The task
The data must be returned in full, with no character altered.

Information given
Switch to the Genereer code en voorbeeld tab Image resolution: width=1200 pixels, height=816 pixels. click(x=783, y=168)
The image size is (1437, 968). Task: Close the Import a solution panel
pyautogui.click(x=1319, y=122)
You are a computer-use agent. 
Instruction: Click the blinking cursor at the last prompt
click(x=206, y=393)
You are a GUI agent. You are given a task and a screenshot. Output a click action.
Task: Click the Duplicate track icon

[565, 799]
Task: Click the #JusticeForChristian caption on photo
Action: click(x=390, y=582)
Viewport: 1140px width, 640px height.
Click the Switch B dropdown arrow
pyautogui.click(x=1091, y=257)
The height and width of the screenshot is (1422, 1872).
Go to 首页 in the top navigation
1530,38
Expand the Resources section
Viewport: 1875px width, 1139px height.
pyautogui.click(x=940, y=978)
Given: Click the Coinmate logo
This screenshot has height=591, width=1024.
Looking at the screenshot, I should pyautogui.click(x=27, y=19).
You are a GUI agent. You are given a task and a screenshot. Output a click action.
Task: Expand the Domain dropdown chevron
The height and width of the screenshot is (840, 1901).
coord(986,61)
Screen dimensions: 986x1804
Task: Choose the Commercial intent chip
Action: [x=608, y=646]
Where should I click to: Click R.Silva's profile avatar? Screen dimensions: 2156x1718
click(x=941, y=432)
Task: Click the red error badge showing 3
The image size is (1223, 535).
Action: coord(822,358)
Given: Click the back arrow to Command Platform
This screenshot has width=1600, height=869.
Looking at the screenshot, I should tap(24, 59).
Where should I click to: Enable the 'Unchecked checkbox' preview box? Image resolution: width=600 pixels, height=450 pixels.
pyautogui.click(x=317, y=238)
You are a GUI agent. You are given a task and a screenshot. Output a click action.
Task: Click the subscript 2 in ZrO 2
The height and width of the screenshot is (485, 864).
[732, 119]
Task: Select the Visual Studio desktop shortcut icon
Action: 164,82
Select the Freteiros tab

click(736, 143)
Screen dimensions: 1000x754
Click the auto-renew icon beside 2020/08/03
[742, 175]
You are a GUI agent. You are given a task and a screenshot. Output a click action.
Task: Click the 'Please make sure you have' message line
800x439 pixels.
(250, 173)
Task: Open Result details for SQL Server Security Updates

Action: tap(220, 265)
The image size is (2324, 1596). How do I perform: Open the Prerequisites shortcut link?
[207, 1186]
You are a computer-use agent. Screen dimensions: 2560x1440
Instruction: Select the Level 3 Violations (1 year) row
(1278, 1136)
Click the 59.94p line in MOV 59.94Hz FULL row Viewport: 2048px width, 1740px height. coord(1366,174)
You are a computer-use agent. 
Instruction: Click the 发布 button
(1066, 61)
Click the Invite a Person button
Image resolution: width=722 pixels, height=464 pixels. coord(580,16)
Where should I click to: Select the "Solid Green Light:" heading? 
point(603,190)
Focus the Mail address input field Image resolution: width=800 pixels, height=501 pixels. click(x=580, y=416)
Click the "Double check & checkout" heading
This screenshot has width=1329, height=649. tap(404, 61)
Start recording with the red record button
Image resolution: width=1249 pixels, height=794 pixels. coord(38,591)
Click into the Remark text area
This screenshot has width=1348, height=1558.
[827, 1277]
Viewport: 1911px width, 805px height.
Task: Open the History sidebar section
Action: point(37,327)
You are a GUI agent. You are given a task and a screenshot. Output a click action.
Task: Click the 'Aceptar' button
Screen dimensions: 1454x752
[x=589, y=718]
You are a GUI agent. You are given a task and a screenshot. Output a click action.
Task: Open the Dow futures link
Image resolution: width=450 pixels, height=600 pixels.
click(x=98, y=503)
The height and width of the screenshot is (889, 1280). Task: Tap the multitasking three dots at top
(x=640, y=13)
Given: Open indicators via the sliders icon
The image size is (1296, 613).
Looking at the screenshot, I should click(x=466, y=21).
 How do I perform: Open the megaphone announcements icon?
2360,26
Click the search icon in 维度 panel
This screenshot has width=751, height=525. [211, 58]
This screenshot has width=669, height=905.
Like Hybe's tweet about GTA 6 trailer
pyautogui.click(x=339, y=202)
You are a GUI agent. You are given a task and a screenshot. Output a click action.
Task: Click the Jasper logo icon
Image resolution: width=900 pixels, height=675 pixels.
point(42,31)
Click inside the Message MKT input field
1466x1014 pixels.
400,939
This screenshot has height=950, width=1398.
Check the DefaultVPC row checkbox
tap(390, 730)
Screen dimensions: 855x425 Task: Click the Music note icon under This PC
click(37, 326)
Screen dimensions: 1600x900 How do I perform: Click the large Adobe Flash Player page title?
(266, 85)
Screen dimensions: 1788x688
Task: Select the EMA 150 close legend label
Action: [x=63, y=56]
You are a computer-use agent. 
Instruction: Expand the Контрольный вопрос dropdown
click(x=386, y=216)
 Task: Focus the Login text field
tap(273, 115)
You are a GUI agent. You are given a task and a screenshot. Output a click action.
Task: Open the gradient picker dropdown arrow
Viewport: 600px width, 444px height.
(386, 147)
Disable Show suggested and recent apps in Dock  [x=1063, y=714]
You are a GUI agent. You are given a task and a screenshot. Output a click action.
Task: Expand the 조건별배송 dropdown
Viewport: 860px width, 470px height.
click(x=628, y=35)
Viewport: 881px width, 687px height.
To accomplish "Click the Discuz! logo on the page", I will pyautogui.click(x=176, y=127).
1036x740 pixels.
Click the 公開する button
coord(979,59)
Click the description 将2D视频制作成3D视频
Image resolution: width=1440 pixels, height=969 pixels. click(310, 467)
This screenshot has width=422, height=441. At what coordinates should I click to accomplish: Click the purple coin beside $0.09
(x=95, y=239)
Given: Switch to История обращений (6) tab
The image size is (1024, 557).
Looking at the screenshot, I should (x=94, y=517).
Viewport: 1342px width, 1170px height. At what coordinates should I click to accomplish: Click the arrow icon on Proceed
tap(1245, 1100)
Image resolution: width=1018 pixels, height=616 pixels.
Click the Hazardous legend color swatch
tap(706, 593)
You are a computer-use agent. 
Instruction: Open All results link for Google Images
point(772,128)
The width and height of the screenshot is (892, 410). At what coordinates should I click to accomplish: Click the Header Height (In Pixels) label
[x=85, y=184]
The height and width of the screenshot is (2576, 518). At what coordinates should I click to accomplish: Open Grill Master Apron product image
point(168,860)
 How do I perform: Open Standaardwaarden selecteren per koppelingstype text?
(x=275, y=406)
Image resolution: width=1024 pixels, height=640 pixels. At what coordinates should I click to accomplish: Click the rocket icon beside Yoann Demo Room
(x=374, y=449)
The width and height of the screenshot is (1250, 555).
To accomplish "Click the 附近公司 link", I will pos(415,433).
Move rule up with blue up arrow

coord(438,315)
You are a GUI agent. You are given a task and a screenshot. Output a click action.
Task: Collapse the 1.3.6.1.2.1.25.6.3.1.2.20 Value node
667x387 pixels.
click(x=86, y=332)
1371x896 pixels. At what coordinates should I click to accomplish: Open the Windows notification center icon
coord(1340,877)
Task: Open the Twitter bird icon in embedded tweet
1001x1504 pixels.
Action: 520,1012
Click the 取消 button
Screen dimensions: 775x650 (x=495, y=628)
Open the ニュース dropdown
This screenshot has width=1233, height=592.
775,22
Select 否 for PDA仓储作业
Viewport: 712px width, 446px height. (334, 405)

Written response
Switch to the Genereer code en voorbeeld tab Image resolution: width=1200 pixels, height=816 pixels. click(x=783, y=168)
The image size is (1437, 968). Task: Close the Import a solution panel
pyautogui.click(x=1319, y=122)
You are a computer-use agent. 
Instruction: Click the blinking cursor at the last prompt
click(x=206, y=393)
You are a GUI agent. You are given a task and a screenshot. Output a click action.
Task: Click the Duplicate track icon

[565, 799]
Task: Click the #JusticeForChristian caption on photo
Action: click(x=390, y=582)
Viewport: 1140px width, 640px height.
Click the Switch B dropdown arrow
pyautogui.click(x=1091, y=257)
The height and width of the screenshot is (1422, 1872).
Go to 首页 in the top navigation
1530,38
Expand the Resources section
Viewport: 1875px width, 1139px height.
pyautogui.click(x=940, y=978)
Given: Click the Coinmate logo
This screenshot has height=591, width=1024.
Looking at the screenshot, I should pyautogui.click(x=27, y=19).
You are a GUI agent. You are given a task and a screenshot. Output a click action.
Task: Expand the Domain dropdown chevron
The height and width of the screenshot is (840, 1901).
coord(986,61)
Screen dimensions: 986x1804
Task: Choose the Commercial intent chip
Action: [x=608, y=646]
Where should I click to: Click R.Silva's profile avatar? Screen dimensions: 2156x1718
click(x=941, y=432)
Task: Click the red error badge showing 3
The image size is (1223, 535).
Action: coord(822,358)
Given: Click the back arrow to Command Platform
This screenshot has width=1600, height=869.
Looking at the screenshot, I should tap(24, 59).
Where should I click to: Enable the 'Unchecked checkbox' preview box? Image resolution: width=600 pixels, height=450 pixels.
pyautogui.click(x=317, y=238)
You are a GUI agent. You are given a task and a screenshot. Output a click action.
Task: Click the subscript 2 in ZrO 2
The height and width of the screenshot is (485, 864).
[732, 119]
Task: Select the Visual Studio desktop shortcut icon
Action: 164,82
Select the Freteiros tab

click(736, 143)
Screen dimensions: 1000x754
Click the auto-renew icon beside 2020/08/03
[742, 175]
You are a GUI agent. You are given a task and a screenshot. Output a click action.
Task: Click the 'Please make sure you have' message line
800x439 pixels.
(250, 173)
Task: Open Result details for SQL Server Security Updates

Action: tap(220, 265)
The image size is (2324, 1596). How do I perform: Open the Prerequisites shortcut link?
[207, 1186]
You are a computer-use agent. Screen dimensions: 2560x1440
Instruction: Select the Level 3 Violations (1 year) row
(1278, 1136)
Click the 59.94p line in MOV 59.94Hz FULL row Viewport: 2048px width, 1740px height. coord(1366,174)
You are a computer-use agent. 
Instruction: Click the 发布 button
(1066, 61)
Click the Invite a Person button
Image resolution: width=722 pixels, height=464 pixels. coord(580,16)
Where should I click to: Select the "Solid Green Light:" heading? 
point(603,190)
Focus the Mail address input field Image resolution: width=800 pixels, height=501 pixels. click(x=580, y=416)
Click the "Double check & checkout" heading
This screenshot has width=1329, height=649. tap(404, 61)
Start recording with the red record button
Image resolution: width=1249 pixels, height=794 pixels. coord(38,591)
Click into the Remark text area
This screenshot has width=1348, height=1558.
[827, 1277]
Viewport: 1911px width, 805px height.
Task: Open the History sidebar section
Action: point(37,327)
You are a GUI agent. You are given a task and a screenshot. Output a click action.
Task: Click the 'Aceptar' button
Screen dimensions: 1454x752
[x=589, y=718]
You are a GUI agent. You are given a task and a screenshot. Output a click action.
Task: Open the Dow futures link
Image resolution: width=450 pixels, height=600 pixels.
click(x=98, y=503)
The height and width of the screenshot is (889, 1280). Task: Tap the multitasking three dots at top
(x=640, y=13)
Given: Open indicators via the sliders icon
The image size is (1296, 613).
Looking at the screenshot, I should click(x=466, y=21).
 How do I perform: Open the megaphone announcements icon?
2360,26
Click the search icon in 维度 panel
This screenshot has width=751, height=525. [211, 58]
This screenshot has width=669, height=905.
Like Hybe's tweet about GTA 6 trailer
pyautogui.click(x=339, y=202)
You are a GUI agent. You are given a task and a screenshot. Output a click action.
Task: Click the Jasper logo icon
Image resolution: width=900 pixels, height=675 pixels.
point(42,31)
Click inside the Message MKT input field
1466x1014 pixels.
400,939
This screenshot has height=950, width=1398.
Check the DefaultVPC row checkbox
tap(390, 730)
Screen dimensions: 855x425 Task: Click the Music note icon under This PC
click(37, 326)
Screen dimensions: 1600x900 How do I perform: Click the large Adobe Flash Player page title?
(266, 85)
Screen dimensions: 1788x688
Task: Select the EMA 150 close legend label
Action: [x=63, y=56]
You are a computer-use agent. 
Instruction: Expand the Контрольный вопрос dropdown
click(x=386, y=216)
 Task: Focus the Login text field
tap(273, 115)
You are a GUI agent. You are given a task and a screenshot. Output a click action.
Task: Open the gradient picker dropdown arrow
Viewport: 600px width, 444px height.
(386, 147)
Disable Show suggested and recent apps in Dock  [x=1063, y=714]
You are a GUI agent. You are given a task and a screenshot. Output a click action.
Task: Expand the 조건별배송 dropdown
Viewport: 860px width, 470px height.
click(x=628, y=35)
Viewport: 881px width, 687px height.
To accomplish "Click the Discuz! logo on the page", I will pyautogui.click(x=176, y=127).
1036x740 pixels.
Click the 公開する button
coord(979,59)
Click the description 将2D视频制作成3D视频
Image resolution: width=1440 pixels, height=969 pixels. click(310, 467)
This screenshot has width=422, height=441. At what coordinates should I click to accomplish: Click the purple coin beside $0.09
(x=95, y=239)
Given: Switch to История обращений (6) tab
The image size is (1024, 557).
Looking at the screenshot, I should (x=94, y=517).
Viewport: 1342px width, 1170px height. At what coordinates should I click to accomplish: Click the arrow icon on Proceed
tap(1245, 1100)
Image resolution: width=1018 pixels, height=616 pixels.
Click the Hazardous legend color swatch
tap(706, 593)
You are a computer-use agent. 
Instruction: Open All results link for Google Images
point(772,128)
The width and height of the screenshot is (892, 410). At what coordinates should I click to accomplish: Click the Header Height (In Pixels) label
[x=85, y=184]
The height and width of the screenshot is (2576, 518). At what coordinates should I click to accomplish: Open Grill Master Apron product image
point(168,860)
 How do I perform: Open Standaardwaarden selecteren per koppelingstype text?
(x=275, y=406)
Image resolution: width=1024 pixels, height=640 pixels. At what coordinates should I click to accomplish: Click the rocket icon beside Yoann Demo Room
(x=374, y=449)
The width and height of the screenshot is (1250, 555).
To accomplish "Click the 附近公司 link", I will pos(415,433).
Move rule up with blue up arrow

coord(438,315)
You are a GUI agent. You are given a task and a screenshot. Output a click action.
Task: Collapse the 1.3.6.1.2.1.25.6.3.1.2.20 Value node
667x387 pixels.
click(x=86, y=332)
1371x896 pixels. At what coordinates should I click to accomplish: Open the Windows notification center icon
coord(1340,877)
Task: Open the Twitter bird icon in embedded tweet
1001x1504 pixels.
Action: 520,1012
Click the 取消 button
Screen dimensions: 775x650 (x=495, y=628)
Open the ニュース dropdown
This screenshot has width=1233, height=592.
775,22
Select 否 for PDA仓储作业
Viewport: 712px width, 446px height. (334, 405)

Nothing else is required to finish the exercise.